“You told me that Uncle Esmond forced Ferdinand Ramero out of the country on account of a wrong done to you, Jondo,” I reminded the big plainsman.
“He did,” Jondo replied. “I told you that we all loved Mary Marchland. Fred Ramer broke under his loss of her, and became the devil’s own tool of hate and revenge, and what generally gets tied up with these sooner or later, a passion for money and irregular means of getting it. Money is as great an asset for hate as for love, and Fred sold his soul for it long ago. Clarenden came to the frontier and lost himself in the building of the plains commerce, and his heart he gave to the three orphan children to whom he gave a home. When New Mexico came under our flag Narveo came with it, a good citizen and a loyal patriot. He married a Mexican woman of culture and lives a contented life. Dick Verra went into the Church. I came to the plains, and the stimulus of danger, and the benediction of the open sky, and the healing touch of the prairie winds, and the solemn stillness of the great distances have made me something more of a man than I should have been.
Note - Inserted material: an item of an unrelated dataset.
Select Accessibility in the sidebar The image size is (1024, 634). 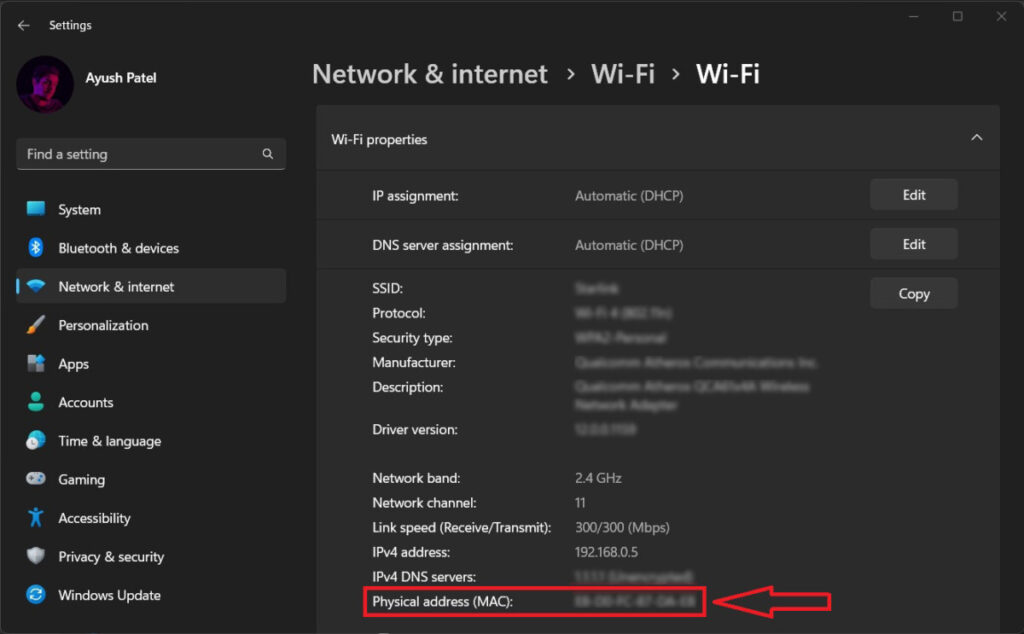(94, 518)
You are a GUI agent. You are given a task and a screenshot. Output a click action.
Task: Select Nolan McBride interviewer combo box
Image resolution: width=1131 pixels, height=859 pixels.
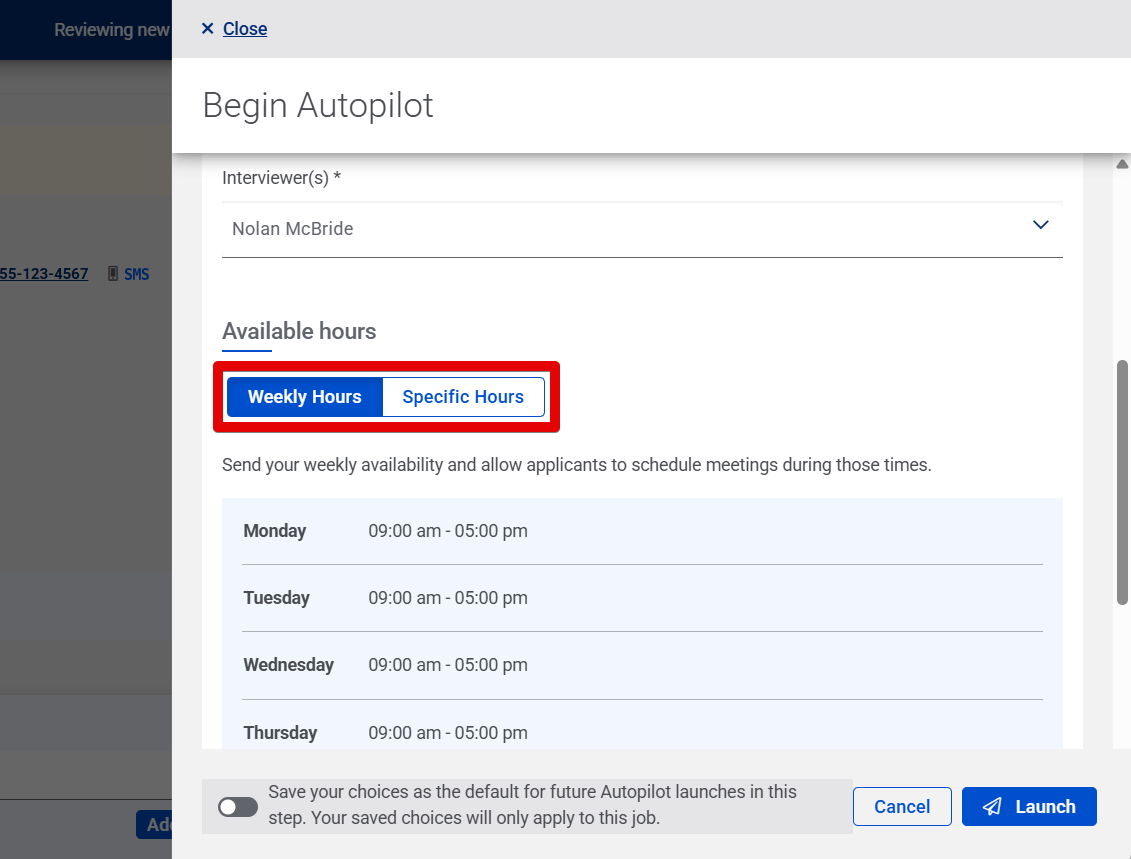point(640,229)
Maybe I was hurt the worst. Clarenden thought I was. Sometimes I think Dick Verra got the best of all of us.”
Jondo’s voice trailed off into silence and I knew what his hurt was—that he was the man whom Mary Marchland had loved, from whom Fred Ramer, by his cruel machinations, had separated her—“and although they loved each other always, they never saw each other again.” Poor Jondo! What a man among men this unknown freighter of the plains might have been—and what a loss to the plains in the best of the trail years if Jondo had never dared its dangers for the safety of the generations to come.
But the thought of Eloise, driven out momentarily by Jondo’s story, came rushing in again.
“You said you put a ring around Ramero to keep him in Santa Fe. Can’t we get Eloise outside of it?” I urged, anxiously.
“Maybe I should have said that Father Josef put it around him for me,” Jondo replied. “He confessed his crimes fully to the Church. He couldn’t get by Father Josef. Here he is much honored and secure and we let him alone. The disgrace he holds the secret of—he alone—is that the father of Eloise killed his father, the crime for which the foster-brother fell. Ramero as guardian of Eloise and her property legally could have kept her here. Only a man like Clarenden would have dared to take her away, though he had the pleading call of her mother’s last wish. Gail, I have told you the heart-history of half a dozen men. If this had stopped with us we could forgive after a while, but it runs down to you and Beverly and Eloise and Marcos, who will carry out his father’s plans to the letter. So the battle is all to be fought over again. Let me leave you a minute or two. I’ll not be gone long.”
I sat alone, staring out at the shadowy court and, above it, the blue night-sky of New Mexico inlaid with stars, until a rush of feet in the hall and a shout of inquiry told me that Beverly Clarenden was hunting for me.